The third major change I intend to make in my diet is in the form of portion control. I will be subdividing large packages when I buy them as a way to keep from overeating various treats and will be measuring my grains and proteins so that I can be assured that I am eating a healthy amount of these things, not several servings at one time. I believe this will be especially useful with snack foods and cereal which are easy to not measure and eat too much of.
I believe that taking these actions will ultimately lead to wait loss as I teach my body to eat the proper amounts of nutrients and the proper amount of calories, rather than letting my appetite determine what I consume. I have also begun to shop healthier, forgoing potato chips and cookies in favor of carrots and walnuts as quick snacks. I have found that within just a week of making these changes, my desire for sugary and fatty snacks began to fade and I actually wanted to eat vegetables.
The one thing that has been hard to resist has been ranch dressing for dipping the carrot sticks in, but I have begun to appreciate the inherent sweetness of carrots and find myself reaching for them when I want something sweet.
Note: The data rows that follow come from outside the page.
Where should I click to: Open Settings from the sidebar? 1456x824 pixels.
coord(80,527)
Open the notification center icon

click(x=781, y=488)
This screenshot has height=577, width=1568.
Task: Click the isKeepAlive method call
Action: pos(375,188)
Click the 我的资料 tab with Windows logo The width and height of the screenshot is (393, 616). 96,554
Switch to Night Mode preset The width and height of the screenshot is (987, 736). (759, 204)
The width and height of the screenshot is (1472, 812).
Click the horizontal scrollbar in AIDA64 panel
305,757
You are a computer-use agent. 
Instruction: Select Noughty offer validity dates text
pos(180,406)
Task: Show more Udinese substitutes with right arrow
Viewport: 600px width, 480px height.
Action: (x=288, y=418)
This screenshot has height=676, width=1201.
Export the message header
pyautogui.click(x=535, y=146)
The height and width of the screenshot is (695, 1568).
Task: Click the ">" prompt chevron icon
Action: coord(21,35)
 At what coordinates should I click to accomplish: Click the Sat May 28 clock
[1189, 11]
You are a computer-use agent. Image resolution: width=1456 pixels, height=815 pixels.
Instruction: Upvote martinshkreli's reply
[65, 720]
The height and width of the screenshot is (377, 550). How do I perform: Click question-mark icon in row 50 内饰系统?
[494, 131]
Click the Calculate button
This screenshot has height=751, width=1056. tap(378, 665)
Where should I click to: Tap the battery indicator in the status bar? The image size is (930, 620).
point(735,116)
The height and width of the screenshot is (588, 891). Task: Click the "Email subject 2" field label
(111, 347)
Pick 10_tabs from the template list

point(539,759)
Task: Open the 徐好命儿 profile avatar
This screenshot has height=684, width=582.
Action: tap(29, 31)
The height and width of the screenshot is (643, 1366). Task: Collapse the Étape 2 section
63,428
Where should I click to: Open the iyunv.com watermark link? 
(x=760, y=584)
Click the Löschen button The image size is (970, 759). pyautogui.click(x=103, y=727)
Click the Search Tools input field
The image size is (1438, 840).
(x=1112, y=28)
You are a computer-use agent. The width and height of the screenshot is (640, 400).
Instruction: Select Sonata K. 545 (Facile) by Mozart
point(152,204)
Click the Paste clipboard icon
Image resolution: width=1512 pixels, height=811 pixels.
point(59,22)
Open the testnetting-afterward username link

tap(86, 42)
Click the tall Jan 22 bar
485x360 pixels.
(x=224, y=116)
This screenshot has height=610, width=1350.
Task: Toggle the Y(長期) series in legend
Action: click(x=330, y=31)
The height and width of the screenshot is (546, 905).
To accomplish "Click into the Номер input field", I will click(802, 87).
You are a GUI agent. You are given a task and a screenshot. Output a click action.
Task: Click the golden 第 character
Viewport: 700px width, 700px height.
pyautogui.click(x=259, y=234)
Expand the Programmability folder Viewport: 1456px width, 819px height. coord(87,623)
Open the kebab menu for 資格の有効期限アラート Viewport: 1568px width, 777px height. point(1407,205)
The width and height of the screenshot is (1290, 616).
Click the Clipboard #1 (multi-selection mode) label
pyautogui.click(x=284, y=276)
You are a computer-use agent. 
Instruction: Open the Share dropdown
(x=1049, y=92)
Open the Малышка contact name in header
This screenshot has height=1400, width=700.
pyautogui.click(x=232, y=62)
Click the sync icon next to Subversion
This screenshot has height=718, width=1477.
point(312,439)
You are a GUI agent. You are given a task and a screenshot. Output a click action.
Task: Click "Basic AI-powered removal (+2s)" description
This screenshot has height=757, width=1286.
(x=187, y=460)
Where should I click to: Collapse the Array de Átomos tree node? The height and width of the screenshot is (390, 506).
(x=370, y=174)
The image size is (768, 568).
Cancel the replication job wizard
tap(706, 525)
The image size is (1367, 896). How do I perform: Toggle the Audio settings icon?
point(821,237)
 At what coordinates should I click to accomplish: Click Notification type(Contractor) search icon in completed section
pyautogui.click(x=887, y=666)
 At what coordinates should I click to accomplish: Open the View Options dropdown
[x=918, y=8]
They also have a satisfying crunch that I formerly got from potato and corn chips.
In short, I believe my diet was not particularly bad, but it had room for tweaking and improving. Now, I know that I am getting my recommended daily nutrients without having to take a vitamin supplement and I am enjoying my food more. Previously, I had grabbed food in front of the television or while walking out the door and often did not pay attention to what I was consuming. Now, I am confident that I eat when I am hungry and I am teaching my body to appreciate more than just corn chips and soda.